在微生物检验操作过程中,要保证检测环境(如超净台、检测室)以及所用工器具的洁净程度,同时保证人员各种操作的规范性,尽量保证其无菌性,防止因人为原因操作失误而出现误差结果,同时在适宜温度进行培养,为合理决策和指导生产提供依据。为保证检测结果的准确性,我们应做好以下几个方面:
培养基的灭菌及使用
1.每次配制时,要注意其生产日期是否在保质期内,查看其开瓶日期及瓶口密封性,保证其未变质,并且未吸潮。
2.培养基配制时,称量要准确,包括盐水的分装要准确。
3.一定要保证现配制现灭菌,未灭菌的配好培养基不能长时间放置,更不可隔夜。
4.灭菌时要保证恒温、恒压,同时要保证有效的灭菌时间。
5.灭菌过的培养基要冰箱保存,可保存一周,一般不超过 3 天。

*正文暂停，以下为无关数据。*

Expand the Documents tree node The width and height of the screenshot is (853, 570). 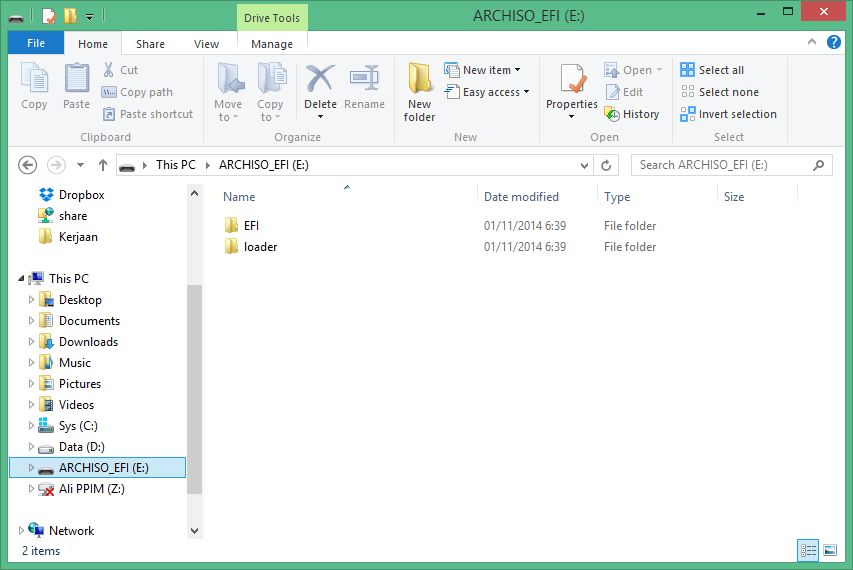pos(32,321)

而且要遵循“先入先出”原则,先配制的要先使用。
6.在使用时,要根据当班次的使用量,用水浴锅先将培养基溶化为液态,然后及时调低水浴温度(先化好的可从水浴取出,放在水浴锅锅盖上)待用,千万不可长时间使培养基处于高温状态。
7.做产品微生物检测时,倾倒培养基温度在 48℃左右,不可过烫,避免将菌烫死;也不可过凉,化好的培养基又结块凝固,不便于观察结果。
8.每瓶培养基均要做空白。
9.尽量集中做样,避免频繁打开同一瓶培养基瓶塞,增大培养基的污染几率,出现误差结果。
10.培养基剩余过少时,可先将其倾倒成空白用板。
检测环境的维持
一、大环境(检测室)
1.检测时,窗户和空调要关闭,或用酒精对房间进行喷雾消毒,避免房间内空气流通影响超净台内部环境(最好在有通排风系统的恒温恒湿无菌间进行操作)。

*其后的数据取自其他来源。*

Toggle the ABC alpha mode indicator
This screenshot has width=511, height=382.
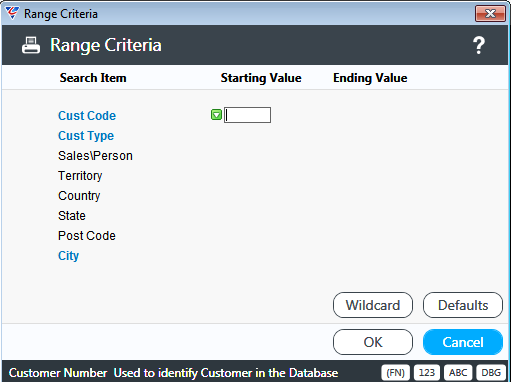point(458,373)
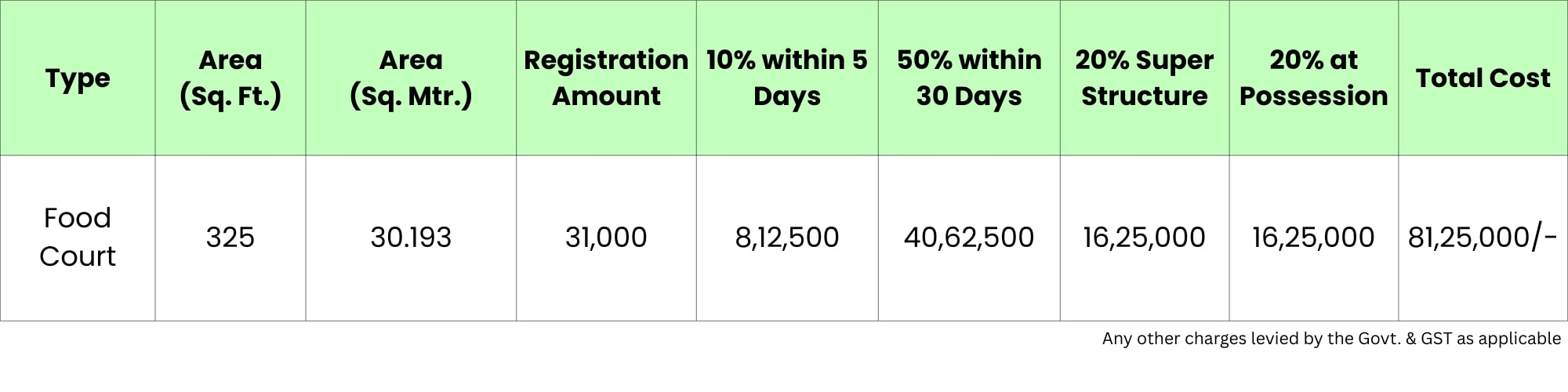Select the Food Court row label
Screen dimensions: 1568x392
(78, 237)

2.如果在原来的原料微生物检测室进行检测,要定期开启紫外灯,对房间进行杀菌。
二、小环境(超净工作台)
1.定期清洁初效过滤器,要及时更换。
2.检测前,将超净台内部进行清洁,用 75%酒精进行擦拭消毒,并提前半小时将超净台紫外灯打开,对超净台内部环境进行杀菌。
3.关紫外灯,开风机,调整合适进风量,风量不可过低。
4.每次检测后,要对超净台内部进行清理、清洁,并用 75%酒精进行擦拭消毒。
5.紫外灯根据其使用寿命要及时更换。
6.检测同时,要做上相应菌落检测的环境空白。
7.检测区域的选择:
a、一般在距离超净台外沿的 1/3-2/3 区域进行无菌操作;
b、要在酒精灯火焰的外焰保护区域进行操作。
工器具的洁净度
1.玻璃器皿:采用干热灭菌方式进行灭菌。
2.检测用剪刀、勺子等物品要做到检测专用,不可与其它操作器具混用,使用时,先用75%酒精消毒,再采用灼烧方式进行灭菌。

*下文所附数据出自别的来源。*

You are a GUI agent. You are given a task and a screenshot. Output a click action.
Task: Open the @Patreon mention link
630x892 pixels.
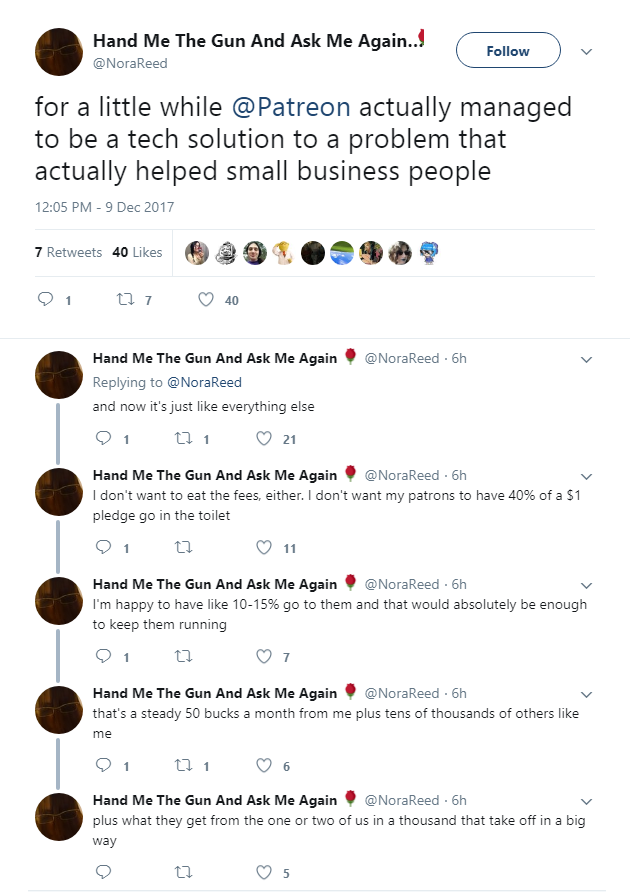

3.接种针(环)采用灼烧方式进行灭菌,但要注意检测时要先将接种针(环)进行冷却。
样品的采集及检测
一、保证采样器具的无菌性
1.玻璃器皿:采用干热灭菌方式进行灭菌,保证恒温、时间足够(但不可时间过长,容易导致玻璃器皿易裂纹而报废)。
2.取样筐:使用前要用75%酒精进行喷洒消毒。
3.取样勺:要保证其清洁消毒,清洁后用75%酒精进行擦拭消毒。
4.取样袋:可先用酒精进行擦拭消毒,再在超净台用紫外灯照射消毒,(包装车间要在传递窗用紫外灯照射消毒)。
5.电子秤表面用 75%酒精消毒。
二、人员操作
1.保证手部的清洗、消毒:取样前及检测前都要先洗手再消毒。
2.取样要具有代表性(随机样、目的样、综合样)且要标示清楚。
3.取样完毕,不可在车间逗留,要及时将样品放入超净台,对其外表面进行紫外灯照射消毒。
4.在要求的检测区域进行操作。
5.检测前,要用 75%酒精棉球对样品袋口部进行擦拭消毒,再开口。
6.往盐水瓶加样品时,要注意勺子或袋子尽量不接触瓶口。
7.样品计量要准确,稀释倍数也要准确(1mL 吸管不允许将管口敲掉),进行 100 倍稀释时,1mL 吸管要伸入盐水中,不可以将样品从管壁流下去,同时要避免将管底部捅破。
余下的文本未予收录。